*DOCUMENT SECTION*.
[Paraview] Emissive polygons?

Moreland, Kenneth kmorel at sandia.gov
Thu Feb 19 14:28:20 EST 2009


No, they are different (although you might be able to get a similar effect).  The ambient light represents a base level of lighting coming from all directions that is formed (in real life) by light coming actual light sources and bouncing around the objects in the room.  It is the light that illuminates an object that is in shadow from all light sources.  Because OpenGL does not compute the amount of light that gets scattered around the scene, for each light you specify an ambient parameter representing the amount you expect the light to be bouncing around the scene.  OpenGL also allows you to specify different colors for ambient and diffuse reflection of materials.  In real life, these are always the same, but changing them sometimes allows you to work around some of the approximations that OpenGL makes.

Emission is light that originates directly from an object.  It is a color that is completely impendent of any lights (because the light is coming from the object itself).  Objects like turned on light bulbs or glow-in-the-dark toys have emission.  Unlike in real life, light from polygons with emission in OpenGL do not affect other objects (another approximation introduced by OpenGL).

*PROBLEMS TO WORK ON*.
1 > Answer these questions using the post about emissive polygons:
(a) Which two kinds of objects are given as examples of things that have emission?
(b) According to the post, what kind of object does ambient light illuminate?
(c) For which two kinds of material reflection does OpenGL let you specify different colors?
2 > Translate this sentence from the post about emissive polygons into French: "It is the light that illuminates an object that is in shadow from all light sources."
3 > Pick up the post about emissive polygons where it stops and carry it forward.

*SUPPLIED INFORMATION*.
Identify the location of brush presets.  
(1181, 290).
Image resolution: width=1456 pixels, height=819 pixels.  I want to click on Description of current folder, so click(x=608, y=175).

*TASK RESULTS*.
1 >
(a) Turned on light bulbs and glow-in-the-dark toys.
(b) An object that is in shadow from all light sources.
(c) Ambient and diffuse reflection.

2 > C'est la lumière qui éclaire un objet qui se trouve dans l'ombre par rapport à toutes les sources lumineuses.

3 >
For more information, check out the chapter on Lighting in the red OpenGL book.

-Ken


On 2/19/09 7:45 AM, "Berk Geveci" <berk.geveci at kitware.com> wrote:

I am probably confused here but isn't setting ambient to larger than 0
in vtkProperty supposed to do that?

-berk

On Wed, Feb 18, 2009 at 4:23 PM, Moreland, Kenneth <kmorel at sandia.gov> wrote:
> I'm afraid not.  It looks like that functionality is not even support in
> VTK.  Implementing light emission that is constant for whole objects would
> be pretty straightforward, but would require modifying code all the way to
> VTK's rendering layer.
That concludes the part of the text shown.